• _Directions for this task_: Repeat each entry below exactly as it stands.

• _Entries shown_:
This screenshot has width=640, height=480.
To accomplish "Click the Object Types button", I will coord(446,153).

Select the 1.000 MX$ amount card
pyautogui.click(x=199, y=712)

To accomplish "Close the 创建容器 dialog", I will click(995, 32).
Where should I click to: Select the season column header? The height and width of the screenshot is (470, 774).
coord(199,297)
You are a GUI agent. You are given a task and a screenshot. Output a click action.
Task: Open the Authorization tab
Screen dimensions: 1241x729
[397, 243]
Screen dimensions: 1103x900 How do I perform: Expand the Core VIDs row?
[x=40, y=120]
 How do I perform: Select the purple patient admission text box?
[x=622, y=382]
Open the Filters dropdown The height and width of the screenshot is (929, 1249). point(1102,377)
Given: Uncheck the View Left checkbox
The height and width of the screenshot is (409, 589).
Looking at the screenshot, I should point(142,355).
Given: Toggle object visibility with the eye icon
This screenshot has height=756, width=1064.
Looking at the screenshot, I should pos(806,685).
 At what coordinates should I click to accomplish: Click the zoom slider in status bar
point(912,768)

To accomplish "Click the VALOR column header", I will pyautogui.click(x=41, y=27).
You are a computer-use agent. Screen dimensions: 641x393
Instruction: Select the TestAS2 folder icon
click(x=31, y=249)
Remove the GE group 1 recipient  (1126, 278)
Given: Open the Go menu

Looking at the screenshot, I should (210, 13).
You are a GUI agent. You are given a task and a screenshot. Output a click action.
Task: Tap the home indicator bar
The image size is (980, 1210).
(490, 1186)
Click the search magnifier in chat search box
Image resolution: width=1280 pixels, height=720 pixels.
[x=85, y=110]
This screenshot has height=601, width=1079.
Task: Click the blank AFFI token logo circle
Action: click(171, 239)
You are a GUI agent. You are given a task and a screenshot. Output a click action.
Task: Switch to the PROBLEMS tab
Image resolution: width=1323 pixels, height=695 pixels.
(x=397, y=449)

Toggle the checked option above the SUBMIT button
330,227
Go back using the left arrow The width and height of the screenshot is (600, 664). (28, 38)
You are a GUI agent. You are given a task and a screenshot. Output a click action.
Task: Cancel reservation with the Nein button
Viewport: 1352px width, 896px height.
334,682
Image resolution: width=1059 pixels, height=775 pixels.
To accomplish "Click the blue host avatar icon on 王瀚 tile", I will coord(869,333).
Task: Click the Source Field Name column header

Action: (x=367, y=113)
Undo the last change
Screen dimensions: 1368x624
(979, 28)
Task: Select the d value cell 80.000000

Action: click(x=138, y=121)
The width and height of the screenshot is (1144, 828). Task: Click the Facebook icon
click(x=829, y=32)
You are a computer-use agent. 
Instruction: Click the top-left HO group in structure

• _Solution to this problem_:
This screenshot has width=640, height=480.
To accomplish "Click the Object Types button", I will coord(446,153).

Select the 1.000 MX$ amount card
pyautogui.click(x=199, y=712)

To accomplish "Close the 创建容器 dialog", I will click(995, 32).
Where should I click to: Select the season column header? The height and width of the screenshot is (470, 774).
coord(199,297)
You are a GUI agent. You are given a task and a screenshot. Output a click action.
Task: Open the Authorization tab
Screen dimensions: 1241x729
[397, 243]
Screen dimensions: 1103x900 How do I perform: Expand the Core VIDs row?
[x=40, y=120]
 How do I perform: Select the purple patient admission text box?
[x=622, y=382]
Open the Filters dropdown The height and width of the screenshot is (929, 1249). point(1102,377)
Given: Uncheck the View Left checkbox
The height and width of the screenshot is (409, 589).
Looking at the screenshot, I should point(142,355).
Given: Toggle object visibility with the eye icon
This screenshot has height=756, width=1064.
Looking at the screenshot, I should pos(806,685).
 At what coordinates should I click to accomplish: Click the zoom slider in status bar
point(912,768)

To accomplish "Click the VALOR column header", I will pyautogui.click(x=41, y=27).
You are a computer-use agent. Screen dimensions: 641x393
Instruction: Select the TestAS2 folder icon
click(x=31, y=249)
Remove the GE group 1 recipient  (1126, 278)
Given: Open the Go menu

Looking at the screenshot, I should (210, 13).
You are a GUI agent. You are given a task and a screenshot. Output a click action.
Task: Tap the home indicator bar
The image size is (980, 1210).
(490, 1186)
Click the search magnifier in chat search box
Image resolution: width=1280 pixels, height=720 pixels.
[x=85, y=110]
This screenshot has height=601, width=1079.
Task: Click the blank AFFI token logo circle
Action: click(171, 239)
You are a GUI agent. You are given a task and a screenshot. Output a click action.
Task: Switch to the PROBLEMS tab
Image resolution: width=1323 pixels, height=695 pixels.
(x=397, y=449)

Toggle the checked option above the SUBMIT button
330,227
Go back using the left arrow The width and height of the screenshot is (600, 664). (28, 38)
You are a GUI agent. You are given a task and a screenshot. Output a click action.
Task: Cancel reservation with the Nein button
Viewport: 1352px width, 896px height.
334,682
Image resolution: width=1059 pixels, height=775 pixels.
To accomplish "Click the blue host avatar icon on 王瀚 tile", I will coord(869,333).
Task: Click the Source Field Name column header

Action: (x=367, y=113)
Undo the last change
Screen dimensions: 1368x624
(979, 28)
Task: Select the d value cell 80.000000

Action: click(x=138, y=121)
The width and height of the screenshot is (1144, 828). Task: Click the Facebook icon
click(x=829, y=32)
You are a computer-use agent. 
Instruction: Click the top-left HO group in structure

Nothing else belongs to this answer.